*** Page text Section Begins ***

Writing an indexer
This page describes the SCIP Code Intelligence Protocol and how you can write an indexer to emit SCIP.
At a high level, you need to follow these steps:
- Familiarize yourself with the SCIP protobuf schema.
- Import or generate SCIP bindings.
- Generate minimal index with occurrence information.
- Test your indexer using scip CLI's
snapshot
subcommand. - Progressively add support for more features with tests.
If you run into problems or have questions for any of these steps, please open an issue on the SCIP issue tracker.
Let's go over each step one-by-one.
Understanding the SCIP protobuf schema
The SCIP protobuf schema describes the structure of a SCIP index in a machine-readable format.
The main structure is an Index
which consists of a list of documents
along with some metadata.
Optionally, an index can also provide
hover documentation for external symbols
that will not be indexed.
A Document
has a unique path relative to the project root.
It also has a list of occurrences,
which attach information to source ranges,
as well as a list of symbols that are defined
in the document.

*** Page text Section Ends ***
*** Information supplied Section Begins ***

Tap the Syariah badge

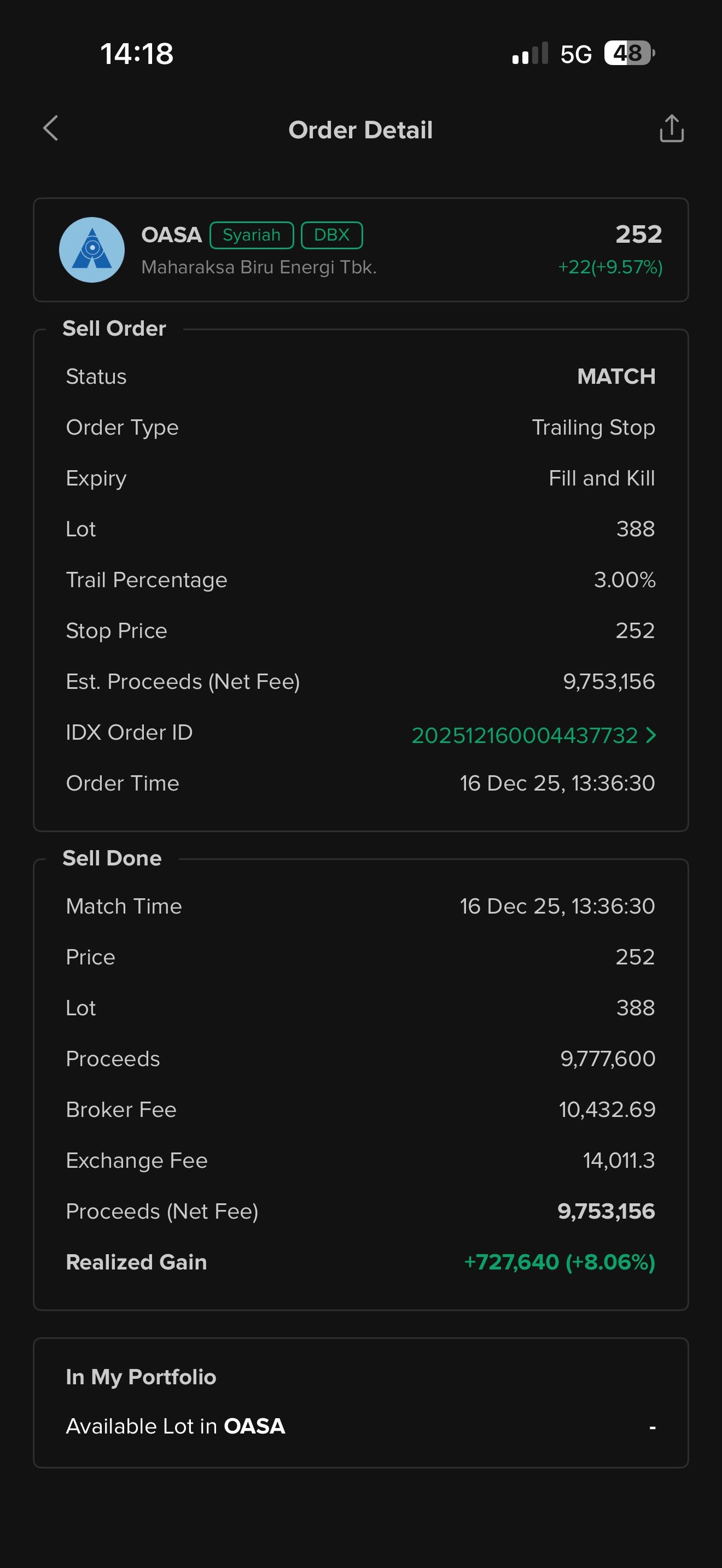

*** Information supplied Section Ends ***

**What you should do:** Which scip CLI subcommand does the page on writing a SCIP indexer say to use for testing your indexer? This material comes from a different source than the page above.

**Completed exercise:** The snapshot subcommand.